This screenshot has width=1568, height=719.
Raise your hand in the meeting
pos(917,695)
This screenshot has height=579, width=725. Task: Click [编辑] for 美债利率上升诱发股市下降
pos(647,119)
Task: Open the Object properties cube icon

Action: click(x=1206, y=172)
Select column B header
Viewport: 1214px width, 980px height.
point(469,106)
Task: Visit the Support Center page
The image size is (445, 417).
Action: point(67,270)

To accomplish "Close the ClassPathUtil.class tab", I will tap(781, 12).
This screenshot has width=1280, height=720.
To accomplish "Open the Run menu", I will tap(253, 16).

**Exercise:** Set the listing above down once more in full, exactly as it is.

**Answer area:**
This screenshot has width=1568, height=719.
Raise your hand in the meeting
pos(917,695)
This screenshot has height=579, width=725. Task: Click [编辑] for 美债利率上升诱发股市下降
pos(647,119)
Task: Open the Object properties cube icon

Action: click(x=1206, y=172)
Select column B header
Viewport: 1214px width, 980px height.
point(469,106)
Task: Visit the Support Center page
The image size is (445, 417).
Action: point(67,270)

To accomplish "Close the ClassPathUtil.class tab", I will tap(781, 12).
This screenshot has width=1280, height=720.
To accomplish "Open the Run menu", I will tap(253, 16).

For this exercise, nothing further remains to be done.